» **Instructions for the task**
Rewrite everything from the line containing "Viewport: 502px width, 788px height." down to the line containing "coord(241,113)", replacing "Open" with "Click" and changing nothing else. Leave the pictures out of your answer.

» **Rows**

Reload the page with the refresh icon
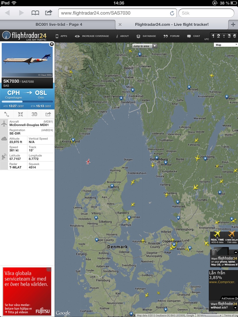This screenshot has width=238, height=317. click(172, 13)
---
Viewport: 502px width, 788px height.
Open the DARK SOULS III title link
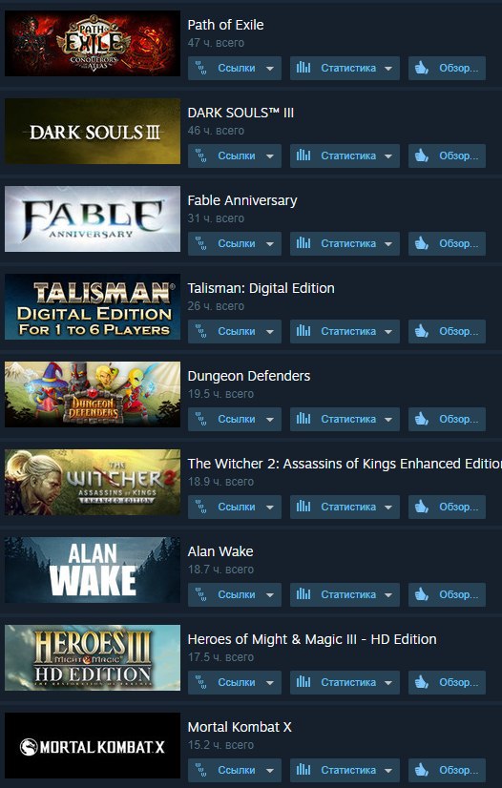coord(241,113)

» **Problem solution**
Viewport: 502px width, 788px height.
Click the DARK SOULS III title link
coord(241,113)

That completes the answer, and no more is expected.